**EXERCISE AIM**
Below are some entries. Return exactly the lines from the one with "This screenshot has height=1092, width=1092." through the final line, leaving out any pictures.

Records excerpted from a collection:
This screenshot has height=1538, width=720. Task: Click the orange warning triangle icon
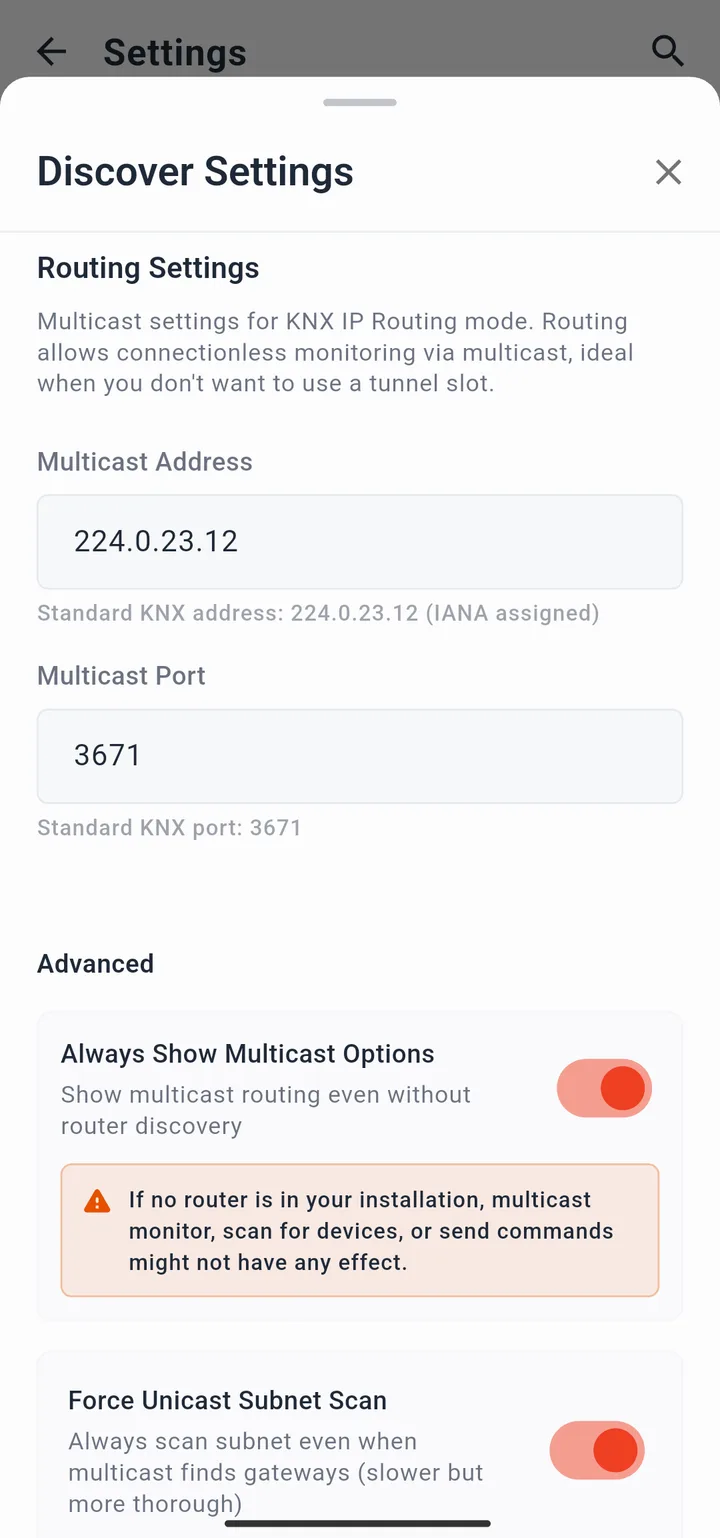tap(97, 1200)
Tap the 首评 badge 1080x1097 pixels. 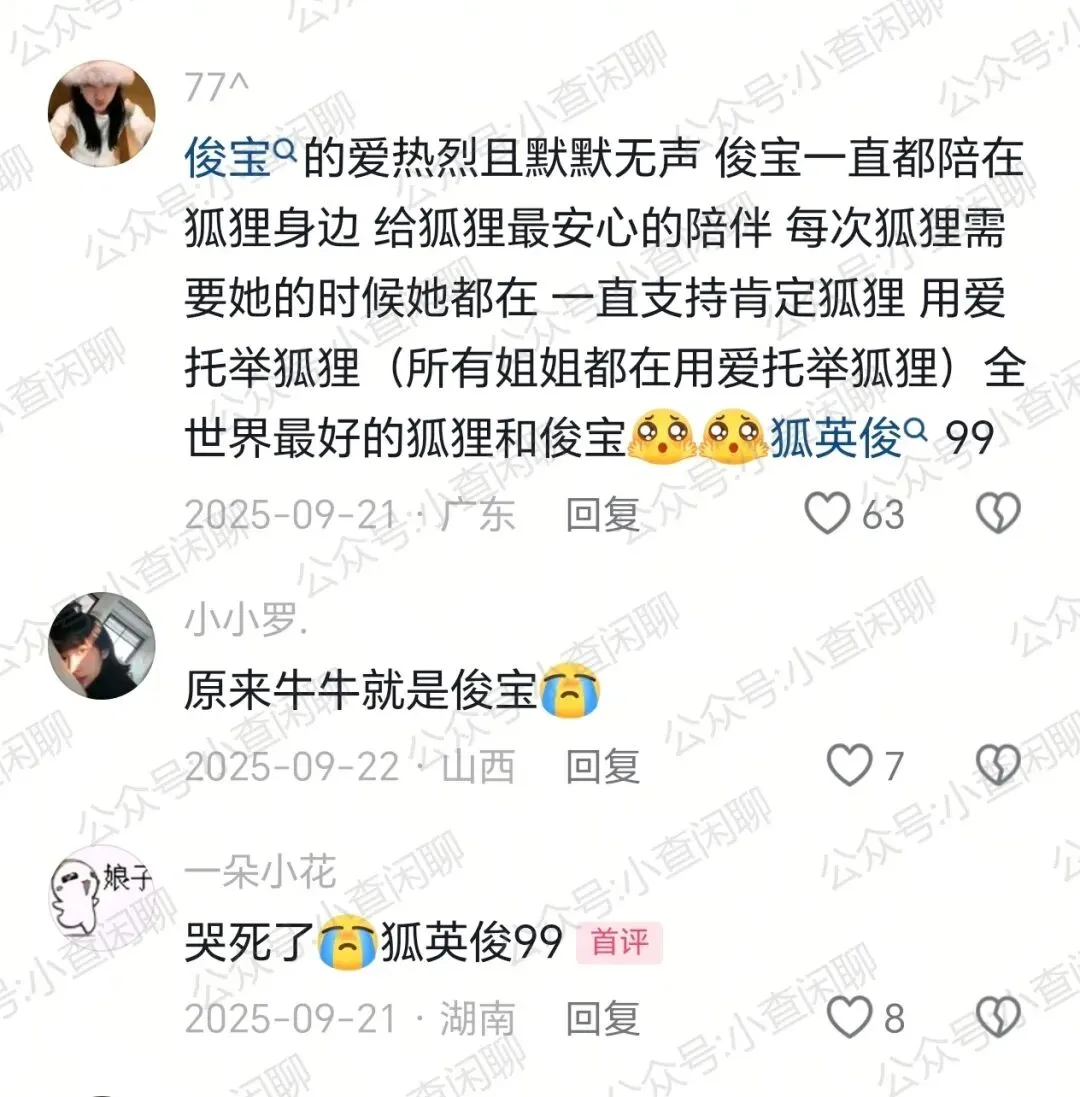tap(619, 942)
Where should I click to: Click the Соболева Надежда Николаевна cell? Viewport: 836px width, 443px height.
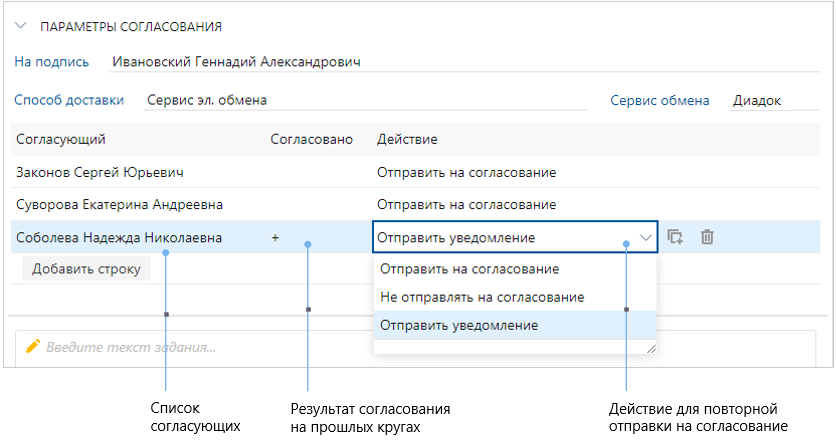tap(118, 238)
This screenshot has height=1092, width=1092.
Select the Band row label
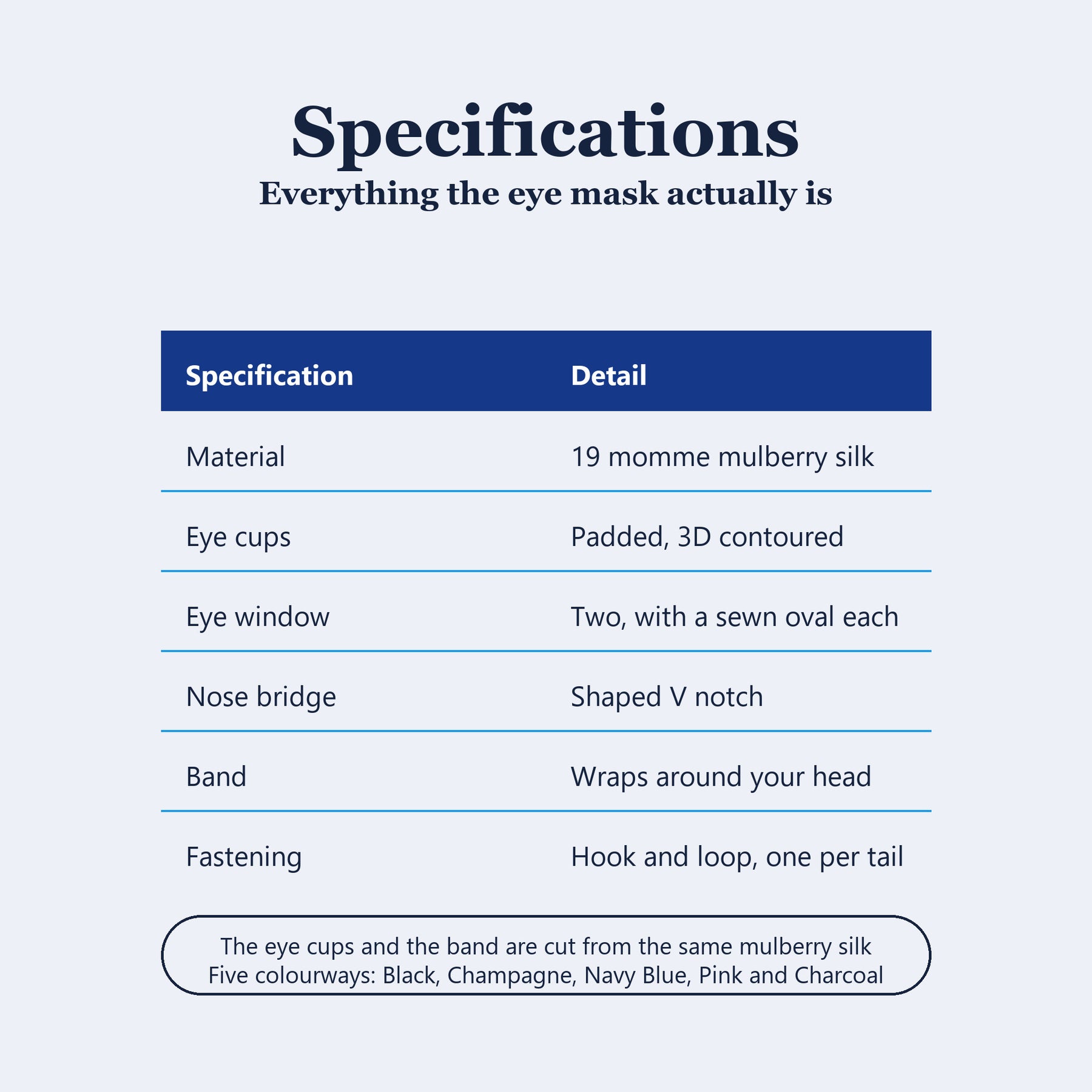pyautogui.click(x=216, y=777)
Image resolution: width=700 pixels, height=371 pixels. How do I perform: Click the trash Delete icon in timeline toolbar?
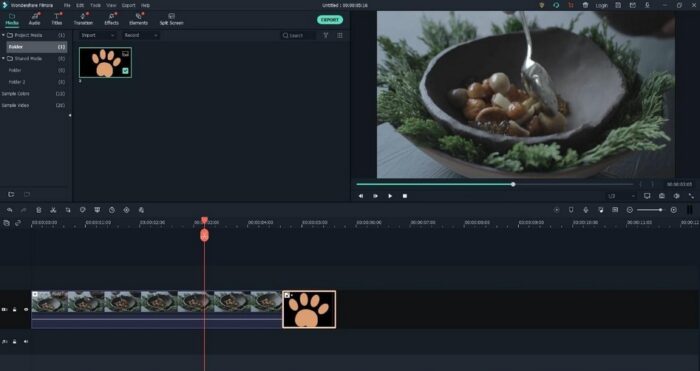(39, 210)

**ANSWER SPACE**
This screenshot has height=1092, width=1092.
Select the Band row label
pyautogui.click(x=216, y=777)
Image resolution: width=700 pixels, height=371 pixels. How do I perform: Click the trash Delete icon in timeline toolbar?
(39, 210)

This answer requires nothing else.